Top of DATA
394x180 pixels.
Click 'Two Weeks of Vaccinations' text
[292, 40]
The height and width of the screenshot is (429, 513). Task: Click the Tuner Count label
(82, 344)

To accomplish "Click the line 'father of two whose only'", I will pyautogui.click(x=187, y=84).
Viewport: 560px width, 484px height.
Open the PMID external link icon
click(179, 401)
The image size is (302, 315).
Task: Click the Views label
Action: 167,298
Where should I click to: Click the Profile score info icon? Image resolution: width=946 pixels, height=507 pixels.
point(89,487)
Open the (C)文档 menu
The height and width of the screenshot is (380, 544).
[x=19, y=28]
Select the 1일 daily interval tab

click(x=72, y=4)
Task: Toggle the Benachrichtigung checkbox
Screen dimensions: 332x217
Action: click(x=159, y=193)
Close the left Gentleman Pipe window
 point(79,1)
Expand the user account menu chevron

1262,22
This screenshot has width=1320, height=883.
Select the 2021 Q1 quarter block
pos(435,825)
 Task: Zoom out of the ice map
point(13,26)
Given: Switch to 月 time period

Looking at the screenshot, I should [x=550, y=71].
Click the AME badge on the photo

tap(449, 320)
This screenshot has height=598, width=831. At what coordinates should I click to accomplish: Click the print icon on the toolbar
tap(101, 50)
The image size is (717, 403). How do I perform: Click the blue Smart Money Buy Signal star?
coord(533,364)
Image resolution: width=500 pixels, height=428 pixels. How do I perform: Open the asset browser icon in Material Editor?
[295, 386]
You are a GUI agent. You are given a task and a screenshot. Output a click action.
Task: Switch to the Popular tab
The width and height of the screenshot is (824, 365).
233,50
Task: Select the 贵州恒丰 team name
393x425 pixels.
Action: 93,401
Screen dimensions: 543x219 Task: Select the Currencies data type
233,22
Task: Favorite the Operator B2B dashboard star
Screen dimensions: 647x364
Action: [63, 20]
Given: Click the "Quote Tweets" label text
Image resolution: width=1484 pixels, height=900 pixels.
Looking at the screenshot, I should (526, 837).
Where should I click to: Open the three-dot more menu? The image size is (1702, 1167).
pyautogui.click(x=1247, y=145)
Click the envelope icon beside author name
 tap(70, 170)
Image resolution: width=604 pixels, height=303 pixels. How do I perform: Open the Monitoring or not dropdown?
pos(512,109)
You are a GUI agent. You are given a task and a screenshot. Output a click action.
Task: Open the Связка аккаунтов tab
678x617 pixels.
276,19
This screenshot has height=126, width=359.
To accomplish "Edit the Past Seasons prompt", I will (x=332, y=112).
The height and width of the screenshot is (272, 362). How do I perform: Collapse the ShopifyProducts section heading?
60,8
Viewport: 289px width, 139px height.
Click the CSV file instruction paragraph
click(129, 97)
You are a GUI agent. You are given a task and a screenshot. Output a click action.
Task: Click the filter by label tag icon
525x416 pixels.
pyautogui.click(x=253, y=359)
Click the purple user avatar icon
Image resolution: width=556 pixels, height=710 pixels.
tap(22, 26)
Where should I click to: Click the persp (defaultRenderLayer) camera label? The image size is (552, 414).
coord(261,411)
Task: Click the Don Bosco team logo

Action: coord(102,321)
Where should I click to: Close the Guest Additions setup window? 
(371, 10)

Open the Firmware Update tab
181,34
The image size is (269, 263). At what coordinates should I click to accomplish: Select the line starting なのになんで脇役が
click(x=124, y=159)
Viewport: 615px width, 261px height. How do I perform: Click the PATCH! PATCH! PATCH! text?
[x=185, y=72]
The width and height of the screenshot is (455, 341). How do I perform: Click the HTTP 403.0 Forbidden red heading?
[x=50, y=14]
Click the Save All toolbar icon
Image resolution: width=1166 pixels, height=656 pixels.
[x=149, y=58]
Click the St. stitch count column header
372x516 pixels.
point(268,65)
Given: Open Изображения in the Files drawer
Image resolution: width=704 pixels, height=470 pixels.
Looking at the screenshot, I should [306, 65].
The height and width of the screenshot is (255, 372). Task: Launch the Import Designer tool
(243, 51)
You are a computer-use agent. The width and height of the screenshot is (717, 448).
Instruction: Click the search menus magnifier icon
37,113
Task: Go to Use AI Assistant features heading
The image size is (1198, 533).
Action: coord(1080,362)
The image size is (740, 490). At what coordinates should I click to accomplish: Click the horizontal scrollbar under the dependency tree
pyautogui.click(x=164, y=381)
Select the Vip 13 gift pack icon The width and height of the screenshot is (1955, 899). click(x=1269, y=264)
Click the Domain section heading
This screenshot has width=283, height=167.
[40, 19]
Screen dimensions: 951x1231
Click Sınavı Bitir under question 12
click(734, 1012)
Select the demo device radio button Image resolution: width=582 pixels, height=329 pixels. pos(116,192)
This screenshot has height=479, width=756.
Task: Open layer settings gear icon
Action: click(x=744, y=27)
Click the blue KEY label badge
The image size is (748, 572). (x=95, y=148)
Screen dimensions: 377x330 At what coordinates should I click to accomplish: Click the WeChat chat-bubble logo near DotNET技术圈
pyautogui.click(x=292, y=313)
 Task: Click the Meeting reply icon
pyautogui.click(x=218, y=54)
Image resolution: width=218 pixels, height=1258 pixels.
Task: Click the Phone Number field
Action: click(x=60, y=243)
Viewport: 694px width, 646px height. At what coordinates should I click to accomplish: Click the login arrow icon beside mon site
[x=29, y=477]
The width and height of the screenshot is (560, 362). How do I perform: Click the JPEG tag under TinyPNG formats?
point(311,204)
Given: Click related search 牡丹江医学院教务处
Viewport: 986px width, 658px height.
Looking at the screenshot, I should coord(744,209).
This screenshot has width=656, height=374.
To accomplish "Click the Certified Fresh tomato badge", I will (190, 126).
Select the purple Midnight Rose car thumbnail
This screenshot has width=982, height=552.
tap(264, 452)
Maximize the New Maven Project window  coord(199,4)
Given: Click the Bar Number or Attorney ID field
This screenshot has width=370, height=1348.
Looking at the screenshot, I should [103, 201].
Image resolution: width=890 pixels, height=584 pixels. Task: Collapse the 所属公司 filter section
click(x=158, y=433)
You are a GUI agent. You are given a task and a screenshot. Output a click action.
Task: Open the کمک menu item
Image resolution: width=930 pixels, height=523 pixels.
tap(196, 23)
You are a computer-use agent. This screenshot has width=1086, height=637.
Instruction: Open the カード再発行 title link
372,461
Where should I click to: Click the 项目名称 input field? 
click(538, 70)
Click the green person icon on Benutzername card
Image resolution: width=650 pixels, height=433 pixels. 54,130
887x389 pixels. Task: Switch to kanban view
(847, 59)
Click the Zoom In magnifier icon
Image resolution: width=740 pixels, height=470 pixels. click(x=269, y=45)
Bottom of DATA
◆ **WHAT TO WORK ON**: Set down every entry exactly as it appears.

◆ **TASK RESULT**:
394x180 pixels.
Click 'Two Weeks of Vaccinations' text
[292, 40]
The height and width of the screenshot is (429, 513). Task: Click the Tuner Count label
(82, 344)

To accomplish "Click the line 'father of two whose only'", I will pyautogui.click(x=187, y=84).
Viewport: 560px width, 484px height.
Open the PMID external link icon
click(179, 401)
The image size is (302, 315).
Task: Click the Views label
Action: 167,298
Where should I click to: Click the Profile score info icon? Image resolution: width=946 pixels, height=507 pixels.
point(89,487)
Open the (C)文档 menu
The height and width of the screenshot is (380, 544).
[x=19, y=28]
Select the 1일 daily interval tab

click(x=72, y=4)
Task: Toggle the Benachrichtigung checkbox
Screen dimensions: 332x217
Action: click(x=159, y=193)
Close the left Gentleman Pipe window
 point(79,1)
Expand the user account menu chevron

1262,22
This screenshot has width=1320, height=883.
Select the 2021 Q1 quarter block
pos(435,825)
 Task: Zoom out of the ice map
point(13,26)
Given: Switch to 月 time period

Looking at the screenshot, I should [x=550, y=71].
Click the AME badge on the photo

tap(449, 320)
This screenshot has height=598, width=831. At what coordinates should I click to accomplish: Click the print icon on the toolbar
tap(101, 50)
The image size is (717, 403). How do I perform: Click the blue Smart Money Buy Signal star?
coord(533,364)
Image resolution: width=500 pixels, height=428 pixels. How do I perform: Open the asset browser icon in Material Editor?
[295, 386]
You are a GUI agent. You are given a task and a screenshot. Output a click action.
Task: Switch to the Popular tab
The width and height of the screenshot is (824, 365).
233,50
Task: Select the 贵州恒丰 team name
393x425 pixels.
Action: 93,401
Screen dimensions: 543x219 Task: Select the Currencies data type
233,22
Task: Favorite the Operator B2B dashboard star
Screen dimensions: 647x364
Action: [63, 20]
Given: Click the "Quote Tweets" label text
Image resolution: width=1484 pixels, height=900 pixels.
Looking at the screenshot, I should (526, 837).
Where should I click to: Open the three-dot more menu? The image size is (1702, 1167).
pyautogui.click(x=1247, y=145)
Click the envelope icon beside author name
 tap(70, 170)
Image resolution: width=604 pixels, height=303 pixels. How do I perform: Open the Monitoring or not dropdown?
pos(512,109)
You are a GUI agent. You are given a task and a screenshot. Output a click action.
Task: Open the Связка аккаунтов tab
678x617 pixels.
276,19
This screenshot has height=126, width=359.
To accomplish "Edit the Past Seasons prompt", I will (x=332, y=112).
The height and width of the screenshot is (272, 362). How do I perform: Collapse the ShopifyProducts section heading?
60,8
Viewport: 289px width, 139px height.
Click the CSV file instruction paragraph
click(129, 97)
You are a GUI agent. You are given a task and a screenshot. Output a click action.
Task: Click the filter by label tag icon
525x416 pixels.
pyautogui.click(x=253, y=359)
Click the purple user avatar icon
Image resolution: width=556 pixels, height=710 pixels.
tap(22, 26)
Where should I click to: Click the persp (defaultRenderLayer) camera label? The image size is (552, 414).
coord(261,411)
Task: Click the Don Bosco team logo

Action: coord(102,321)
Where should I click to: Close the Guest Additions setup window? 
(371, 10)

Open the Firmware Update tab
181,34
The image size is (269, 263). At what coordinates should I click to accomplish: Select the line starting なのになんで脇役が
click(x=124, y=159)
Viewport: 615px width, 261px height. How do I perform: Click the PATCH! PATCH! PATCH! text?
[x=185, y=72]
The width and height of the screenshot is (455, 341). How do I perform: Click the HTTP 403.0 Forbidden red heading?
[x=50, y=14]
Click the Save All toolbar icon
Image resolution: width=1166 pixels, height=656 pixels.
[x=149, y=58]
Click the St. stitch count column header
372x516 pixels.
point(268,65)
Given: Open Изображения in the Files drawer
Image resolution: width=704 pixels, height=470 pixels.
Looking at the screenshot, I should [306, 65].
The height and width of the screenshot is (255, 372). Task: Launch the Import Designer tool
(243, 51)
You are a computer-use agent. The width and height of the screenshot is (717, 448).
Instruction: Click the search menus magnifier icon
37,113
Task: Go to Use AI Assistant features heading
The image size is (1198, 533).
Action: coord(1080,362)
The image size is (740, 490). At what coordinates should I click to accomplish: Click the horizontal scrollbar under the dependency tree
pyautogui.click(x=164, y=381)
Select the Vip 13 gift pack icon The width and height of the screenshot is (1955, 899). click(x=1269, y=264)
Click the Domain section heading
This screenshot has width=283, height=167.
[40, 19]
Screen dimensions: 951x1231
Click Sınavı Bitir under question 12
click(734, 1012)
Select the demo device radio button Image resolution: width=582 pixels, height=329 pixels. pos(116,192)
This screenshot has height=479, width=756.
Task: Open layer settings gear icon
Action: click(x=744, y=27)
Click the blue KEY label badge
The image size is (748, 572). (x=95, y=148)
Screen dimensions: 377x330 At what coordinates should I click to accomplish: Click the WeChat chat-bubble logo near DotNET技术圈
pyautogui.click(x=292, y=313)
 Task: Click the Meeting reply icon
pyautogui.click(x=218, y=54)
Image resolution: width=218 pixels, height=1258 pixels.
Task: Click the Phone Number field
Action: click(x=60, y=243)
Viewport: 694px width, 646px height. At what coordinates should I click to accomplish: Click the login arrow icon beside mon site
[x=29, y=477]
The width and height of the screenshot is (560, 362). How do I perform: Click the JPEG tag under TinyPNG formats?
point(311,204)
Given: Click related search 牡丹江医学院教务处
Viewport: 986px width, 658px height.
Looking at the screenshot, I should coord(744,209).
This screenshot has width=656, height=374.
To accomplish "Click the Certified Fresh tomato badge", I will (190, 126).
Select the purple Midnight Rose car thumbnail
This screenshot has width=982, height=552.
tap(264, 452)
Maximize the New Maven Project window  coord(199,4)
Given: Click the Bar Number or Attorney ID field
This screenshot has width=370, height=1348.
Looking at the screenshot, I should [103, 201].
Image resolution: width=890 pixels, height=584 pixels. Task: Collapse the 所属公司 filter section
click(x=158, y=433)
You are a GUI agent. You are given a task and a screenshot. Output a click action.
Task: Open the کمک menu item
Image resolution: width=930 pixels, height=523 pixels.
tap(196, 23)
You are a computer-use agent. This screenshot has width=1086, height=637.
Instruction: Open the カード再発行 title link
372,461
Where should I click to: Click the 项目名称 input field? 
click(538, 70)
Click the green person icon on Benutzername card
Image resolution: width=650 pixels, height=433 pixels. 54,130
887x389 pixels. Task: Switch to kanban view
(847, 59)
Click the Zoom In magnifier icon
Image resolution: width=740 pixels, height=470 pixels. click(x=269, y=45)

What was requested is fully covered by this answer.